Literary arts funding crisis receives sorely needed optimism
The Coalition for the Defense of Writing & Publishing in B.C. just announced the Select Standing committee on Finance and Government's recommendation to fully restore arts funding to the higher amounts from previous years. This is great news for all those involved in the publsihing world in B.C. as well as anyone who supports the great arts community in this city. See what different industry players had to say about the originally proposed cuts and this new recommendation in the press release below.
The Chair of the BC Arts Council, Jane Danzo, recently shared some good news with those concerned about arts funding in B.C. “Following a series of presentations from across B.C. and a written submission from Council,” she wrote in a recent news release, “the Select Standing Committee on Finance and Government Services has unanimously recommended that the Province restore funding to the arts to 2008/09 levels.”
The final report of the Select Standing Committee offers 49 recommendations—ranging from health care and education to arts funding—while identifying public priorities for the 2010/11 provincial budget. But restoration of funding levels, even if it happens, will not rectify damage already done.
In a surprise move, the arts and culture sector of the Minister of Tourism, Culture and Arts simultaneously withdrew all funding from BC BookWorld, the Association of Book Publishers of B.C. and the B.C. Association of Magazine Publishers in October of this year.

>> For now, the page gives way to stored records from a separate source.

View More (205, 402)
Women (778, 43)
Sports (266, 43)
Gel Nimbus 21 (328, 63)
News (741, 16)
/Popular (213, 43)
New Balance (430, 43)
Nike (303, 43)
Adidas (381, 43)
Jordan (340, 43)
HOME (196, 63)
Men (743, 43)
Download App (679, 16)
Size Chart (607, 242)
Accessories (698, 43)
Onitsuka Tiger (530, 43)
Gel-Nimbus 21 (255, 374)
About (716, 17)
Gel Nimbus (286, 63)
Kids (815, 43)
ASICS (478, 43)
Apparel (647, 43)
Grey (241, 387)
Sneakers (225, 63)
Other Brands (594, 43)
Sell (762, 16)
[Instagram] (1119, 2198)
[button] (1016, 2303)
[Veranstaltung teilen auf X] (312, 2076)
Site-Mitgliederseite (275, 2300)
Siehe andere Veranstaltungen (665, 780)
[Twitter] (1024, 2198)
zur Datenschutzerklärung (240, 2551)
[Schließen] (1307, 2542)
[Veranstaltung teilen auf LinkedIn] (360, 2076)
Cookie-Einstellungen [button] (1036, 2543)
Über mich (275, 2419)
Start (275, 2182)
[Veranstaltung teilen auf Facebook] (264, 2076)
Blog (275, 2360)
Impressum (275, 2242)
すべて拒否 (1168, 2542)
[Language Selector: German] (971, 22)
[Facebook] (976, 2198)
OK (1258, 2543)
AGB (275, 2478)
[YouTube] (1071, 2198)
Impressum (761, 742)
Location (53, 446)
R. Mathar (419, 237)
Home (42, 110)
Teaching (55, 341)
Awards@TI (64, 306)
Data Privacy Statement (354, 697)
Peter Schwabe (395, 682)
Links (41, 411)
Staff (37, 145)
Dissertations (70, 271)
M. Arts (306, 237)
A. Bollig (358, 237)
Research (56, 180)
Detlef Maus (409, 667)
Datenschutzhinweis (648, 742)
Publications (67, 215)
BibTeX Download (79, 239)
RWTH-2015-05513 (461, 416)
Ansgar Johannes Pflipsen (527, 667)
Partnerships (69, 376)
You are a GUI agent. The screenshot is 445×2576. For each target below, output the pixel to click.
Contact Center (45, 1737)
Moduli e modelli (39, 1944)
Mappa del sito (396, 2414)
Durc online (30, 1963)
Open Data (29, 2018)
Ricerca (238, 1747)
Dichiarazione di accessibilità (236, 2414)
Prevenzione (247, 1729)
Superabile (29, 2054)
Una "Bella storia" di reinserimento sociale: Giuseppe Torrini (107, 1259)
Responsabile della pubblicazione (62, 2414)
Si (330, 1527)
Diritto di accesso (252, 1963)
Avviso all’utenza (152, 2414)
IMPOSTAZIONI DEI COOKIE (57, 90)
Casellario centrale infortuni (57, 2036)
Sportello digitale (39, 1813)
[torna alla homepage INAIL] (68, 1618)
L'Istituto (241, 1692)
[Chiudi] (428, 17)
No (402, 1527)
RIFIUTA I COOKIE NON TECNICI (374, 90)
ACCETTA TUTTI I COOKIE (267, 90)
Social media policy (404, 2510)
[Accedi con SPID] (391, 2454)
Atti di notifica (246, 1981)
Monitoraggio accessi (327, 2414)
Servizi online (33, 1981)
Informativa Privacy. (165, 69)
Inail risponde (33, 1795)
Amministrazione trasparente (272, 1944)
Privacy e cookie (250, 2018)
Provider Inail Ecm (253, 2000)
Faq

So why should a province concerned with debt be concerned about the arts in general, and the literary arts in particular? As the Conference Board report, Canada’s Creative Economy, makes clear, and as echoed at the “Creative Industries: Drivers of Growth, Employment and Innovation” conference held in Athens in March of 2009, investments in the creative sector, including the literary arts, constitute needed infrastructure both for economic and social growth.
Rowland Lorimer, Director of the Canadian Centre for Studies in Publishing, says, “Such investments are as crucial to community well-being as investments in environmental sustainability are to the health of the planet. By now, every sophisticated government should know this.”
“Moreover, organizations such as the ABPBC make a vibrant and contributing industry out of an agglomeration of firms, while publications such as BC BookWorld allow British Columbians to come to know and maintain contact with the literary heritage being created by that industry.”
Rodger Touchie, president of the Association of Canadian Publishers, has called the 100% cutback to these groups “stunning both in its lack of foresight and the future impact that it will have on the growth of cultural tourism in western Canada. This is an industry that is largely self-sustaining and delivers a huge return on investment to the provincial economy.”
“At a time when the federal government and provincial ministries across the country are reinforcing their commitments to the arts in general and book publishing programs in particular, this sudden abandonment of the literary community in B.C. and the negative impact it will have on cultural infrastructure in the foreseeable future leaves a stain on the province’s reputation that may be hard to remove.”
The provincial arts and culture budget was slashed from $19.5 million in 2008/09 to $3.6 million in 2009/10, and will be further reduced to $2.2 million for 2010/11. The budget of the B.C. Arts Council was radically cut from $8.3 million in 2008/09 to $3.4 million in 2009/10, and it is projected to drop to $1.5 million for 2010/11 and 2012. (This year it was propped up by $7 million in supplemental monies left over from last year and gaming money.)
The motto of the Coalition for the Defence of Writing and Publishing in B.C., with more than 600 members and counting, is “Keep B.C. Reading.” There are two key messages: 1) restore the funding to the three key organizations whose funding has been eliminated; 2) stabilize funding for the B.C. Arts Council at the 2008/09 level of $19.5 million.